Rob and I were talking about a cooking show he caught for a moment this morning. Chicken... lots of butter... heavy cream. Good? Yah, I am absolutely sure. I have ordered and loved every bite of dishes like this... B.U.T. Who cooks like this at home? Seriously, who cooks chicken in a stick of butter with heavy cream?
Not me. I have made some really great dinners lately. Wanna hear about them?
Tonight? No photos to prove it (sorry, I'm not used to taking pictures of my food), but we had a simple dinner of Sauted Chicken with Basil Cream Sauce and Roasted Veggies. Prep time: 15 minutes, cook time 20 minutes. So simple, so tasty:
This is the only thing that takes a bit of prep time and the longest cooking time. Tonight we had carrots and zucchini, but you can really do anything. Our favorites include beets, broccoli, and asparagus. Anyway, take the extra few minutes to slice your carrots and zucchini the long way instead of like coins. It really makes a difference. Spread the veggies in a single layer on a sprayed roasting pan. Lightly coat the top with a little more spray oil. Sprinkle with salt, pepper, and garlic. Toss it in a 375 degree oven for about 20 minutes.
Basil Cream Sauce
Take out your blender or food processor. Toss in a cup of fresh basil, 2 cloves of garlic, a couple teaspoons of shredded asiago cheese, and 3/4 cup fat free sour cream. We served the sauce as a dip.

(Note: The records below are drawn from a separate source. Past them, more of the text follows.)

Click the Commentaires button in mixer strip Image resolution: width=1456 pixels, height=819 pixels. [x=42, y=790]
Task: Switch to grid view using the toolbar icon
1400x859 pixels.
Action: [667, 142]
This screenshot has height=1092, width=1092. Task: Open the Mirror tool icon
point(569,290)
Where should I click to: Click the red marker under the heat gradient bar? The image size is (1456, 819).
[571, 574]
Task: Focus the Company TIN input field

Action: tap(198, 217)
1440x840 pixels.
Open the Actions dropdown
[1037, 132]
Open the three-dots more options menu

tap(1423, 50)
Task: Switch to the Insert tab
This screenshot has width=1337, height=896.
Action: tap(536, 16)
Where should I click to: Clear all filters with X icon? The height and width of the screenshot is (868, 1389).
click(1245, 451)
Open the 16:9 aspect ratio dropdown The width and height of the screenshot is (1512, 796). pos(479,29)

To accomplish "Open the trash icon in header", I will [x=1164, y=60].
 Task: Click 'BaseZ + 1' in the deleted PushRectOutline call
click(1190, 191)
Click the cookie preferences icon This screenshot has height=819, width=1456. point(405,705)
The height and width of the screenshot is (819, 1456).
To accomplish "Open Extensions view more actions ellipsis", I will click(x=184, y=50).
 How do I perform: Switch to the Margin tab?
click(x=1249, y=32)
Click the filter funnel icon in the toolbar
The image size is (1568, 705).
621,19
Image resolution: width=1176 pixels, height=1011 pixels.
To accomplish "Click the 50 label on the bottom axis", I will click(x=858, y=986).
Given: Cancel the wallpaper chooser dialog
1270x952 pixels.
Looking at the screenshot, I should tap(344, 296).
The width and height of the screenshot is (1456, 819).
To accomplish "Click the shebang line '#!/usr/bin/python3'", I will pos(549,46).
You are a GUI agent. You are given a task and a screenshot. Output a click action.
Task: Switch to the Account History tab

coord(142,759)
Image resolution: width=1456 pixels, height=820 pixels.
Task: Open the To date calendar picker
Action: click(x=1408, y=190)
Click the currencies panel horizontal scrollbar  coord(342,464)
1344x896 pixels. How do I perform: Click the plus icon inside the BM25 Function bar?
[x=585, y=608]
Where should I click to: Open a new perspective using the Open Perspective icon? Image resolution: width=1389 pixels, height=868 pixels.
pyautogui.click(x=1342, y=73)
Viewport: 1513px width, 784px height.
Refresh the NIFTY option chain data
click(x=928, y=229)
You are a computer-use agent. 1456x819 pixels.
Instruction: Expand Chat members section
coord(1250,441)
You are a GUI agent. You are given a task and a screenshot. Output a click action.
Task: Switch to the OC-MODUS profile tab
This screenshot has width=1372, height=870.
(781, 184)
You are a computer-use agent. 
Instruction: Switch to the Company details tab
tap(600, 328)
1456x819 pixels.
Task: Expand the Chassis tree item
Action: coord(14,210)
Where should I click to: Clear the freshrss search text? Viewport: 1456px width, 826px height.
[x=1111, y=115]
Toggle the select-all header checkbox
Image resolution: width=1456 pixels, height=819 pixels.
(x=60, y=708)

(I can't wait to play with this and come up with some new flavors... lemon mint? curry? chipolte pepper? hmmm...)
Slice boneless skinless chicken breast into thin strips. Spray frying pan with non-stick olive oil. Quickly saute the meat in a hot pan. Set aside.
I skipped a starch tonight, but a quick couscous? Little more time- add some potatos to your veggies or even bake a couple red or sweet potatoes?
I had 3 pot luck picnics to attend last weekend. I brought a Roasted Veggie Salad with Ginger Lime Dressing to 2 of them. I really wanted to bring something new that I would enjoy eating and would be a healthy option. I made this up. It was good. This picture shows half the quantity of what I made.
Chop your favorite veggies into bite sized pieces. I used zucchini, summer squash, asparagus, broccoli and garlic. How much? Well I filled a 10x 13 pan with these veggies. Toss lightly with EVOO (I throw it all in a bowl with a lid so I can add a tablespoon or so of oil and really get it all coated.) Sprinkle with salt, pepper, and garlic. Roast at 375 for about 15 minutes. You want the veggies to keep a crunch.
Meanwhile, shred raw carrots (I used about 3 cups), dice up a can of beets, rinse a can of garbanzo beans, slice up some tomatoes, and toss them all together. Add the roasted veggies when they are done.
In a blender or food processor combine the following:
Fresh diced ginger about 3 tablespoons
2 teaspoons garlic
1/2 cup reduced sodium soy sauce
2 teaspoons EVOO
1/3 cup freshly squeezed lime juice
1/4 cup rice vinegar
Blend and toss the salad. Add the dressing gradually so you don't overdo it. Serve hot, cold, or at room temp. As a finishing touch sprinkle with toasted sunflower seeds.
This technically isn't a meal, but serve it up with some simple grilled fish or chicken and voila! How about over some brown rice or couscous?
Whe needs the fat-laden meals? These dishes had a touch of your healthy oils, lots of flavor, veggies, veggies, veggies and some beautiful colors.
Training: 3.1 miles in 40 minutes. Getting up at 6 am did not, in fact, kill me. I didn't feel like I was dying until midway through the last interval. I think I only said "this sucks" once. It was fine. The bike course is now posted and it's 2.58 miles longer than I thought it was. I'll drive the course tomorrow and adjust tomorrow's evening ride accordingly.